EXCERPTED PASSAGE START

Methods

Software Simulations

Our finalized simulation workflow involved first generating different adjacency matrices that would define the connections between the four neurons in the 2 HCO circuit. Inhibitory synapses between the two neurons of each HCO were kept constant, as is consistent with the definition of HCOs involving neurons that reciprocally inhibit each other. Adjacency matrices were created for all combinations of symmetric feedforward connections (HCO1 to HCO2), as well as all symmetric feedback (HCO2 to HCO1) connections for 2 HCOs.

These matrices were input to MATLAB simulation code where they were integrated as either an Izhikevich matrix or Morris-Lecar matrix, and simulations were run with varying combinations of input parameters. The input parameter values were selected for each simulation by looping across predefined sets of discrete values for each individual parameter. For the Izhikevich model, the input parameters a, b, c, d, I_𝜇 , I_{syn_max}, and 𝜏_syn were varied, where a, b, and d describe characteristics of the recovery variable u from the Izhikevich ODE system, c represents the leak reversal potential, and I_𝜇 and I_{syn_max} represent the driving current and synaptic current, respectively, and 𝜏_syn is a time constant. For the Morris-Lecar model, the input parameters g_L, g_Ca, g_K, E_L, and I_𝜇 were varied, where g_L, g_Ca, and g_K represent leak, calcium, and potassium conductances, and E_L and I_𝜇 represent reverse potential and driving current. The voltage of each individual neuron was traced across the time course of each simulation, representing each neuron’s spiking and bursting activity.

EXCERPTED PASSAGE END

## TO DO
• 1. Please reproduce the part of the simulation methods text that opens with the words containing "Software Simulations" and closes with "for 2 HCOs.".
• 2. Go on with the simulation methods text from its final sentence, keeping to the same style.
The records come from a separate source, unrelated to the simulation methods text.

EXTRACTED ENTRIES START

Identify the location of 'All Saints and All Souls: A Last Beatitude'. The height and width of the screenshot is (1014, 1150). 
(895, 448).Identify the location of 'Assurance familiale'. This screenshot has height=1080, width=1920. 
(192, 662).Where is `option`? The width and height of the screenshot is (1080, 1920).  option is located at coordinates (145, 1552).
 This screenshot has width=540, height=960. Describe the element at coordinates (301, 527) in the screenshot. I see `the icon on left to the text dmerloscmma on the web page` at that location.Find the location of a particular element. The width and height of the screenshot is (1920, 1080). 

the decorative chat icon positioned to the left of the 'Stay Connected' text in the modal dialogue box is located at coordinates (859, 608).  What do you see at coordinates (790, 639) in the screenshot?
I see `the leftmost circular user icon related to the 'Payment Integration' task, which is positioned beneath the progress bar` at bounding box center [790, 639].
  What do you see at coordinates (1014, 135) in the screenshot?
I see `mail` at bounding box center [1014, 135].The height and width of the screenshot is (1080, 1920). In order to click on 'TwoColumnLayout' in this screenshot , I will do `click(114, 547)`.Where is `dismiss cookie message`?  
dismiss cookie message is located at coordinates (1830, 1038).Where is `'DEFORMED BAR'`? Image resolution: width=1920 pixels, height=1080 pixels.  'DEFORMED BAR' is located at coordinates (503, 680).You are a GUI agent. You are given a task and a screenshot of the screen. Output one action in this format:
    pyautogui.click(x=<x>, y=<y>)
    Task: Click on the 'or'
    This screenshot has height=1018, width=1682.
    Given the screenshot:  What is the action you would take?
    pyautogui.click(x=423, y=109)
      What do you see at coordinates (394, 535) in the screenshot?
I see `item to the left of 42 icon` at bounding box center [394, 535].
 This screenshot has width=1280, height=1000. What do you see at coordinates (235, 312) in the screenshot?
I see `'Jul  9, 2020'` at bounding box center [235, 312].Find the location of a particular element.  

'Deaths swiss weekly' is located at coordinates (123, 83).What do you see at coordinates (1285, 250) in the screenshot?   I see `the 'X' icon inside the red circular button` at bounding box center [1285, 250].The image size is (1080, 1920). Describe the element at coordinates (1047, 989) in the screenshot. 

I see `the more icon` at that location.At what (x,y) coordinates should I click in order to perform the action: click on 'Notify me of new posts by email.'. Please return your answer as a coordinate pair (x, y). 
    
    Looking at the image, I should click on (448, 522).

EXTRACTED ENTRIES END

## WRITTEN ANSWERS
• 1.
Software Simulations

Our finalized simulation workflow involved first generating different adjacency matrices that would define the connections between the four neurons in the 2 HCO circuit. Inhibitory synapses between the two neurons of each HCO were kept constant, as is consistent with the definition of HCOs involving neurons that reciprocally inhibit each other. Adjacency matrices were created for all combinations of symmetric feedforward connections (HCO1 to HCO2), as well as all symmetric feedback (HCO2 to HCO1) connections for 2 HCOs.

• 2.
The activity of each HCO was evaluated by whether both neurons membrane voltages were able to exceed a set threshold value; if not, the HCO was classified as silent, and otherwise as non-silent, a category which could later be further divided into various spiking behaviors such as spiking, bursting, and asymmetric. For each non-silent HCO in each simulation, period, phase, and duty cycle metrics were calculated from the two neurons and averaged for final HCO values.

Dynamic Clamp

The input and output calibration graphs (below) show the strongly linear relationship between the data on each of the axes for both the input and output calibration. In the input calibration, we have graphed the voltage input which ranges from -1V to 1V against analog to digital conversion (ADC) of the output. A similar method is used for the output calibration where the voltage input which is Vamp in this case is graphed against the digital to analog conversion (DAC) of the output.

Leech Neuron Experiments

When doing experiments with the leeches, we have three channels set up on the data acquisition (DAQ) system to view the cell’s membrane potential, the current monitor on the preamplifier, and the scaled Arduino output. Before starting the experiments each day, we upload a few test currents to the dynamic clamp with a resistor-capacitor artificial cell attached and make sure the outputs are as expected on the DAQ. We also disconnect the dynamic clamp as an input to the preamp and use the DAQ to view the regular activity from the real leech neuron to make sure it’s alive and healthy.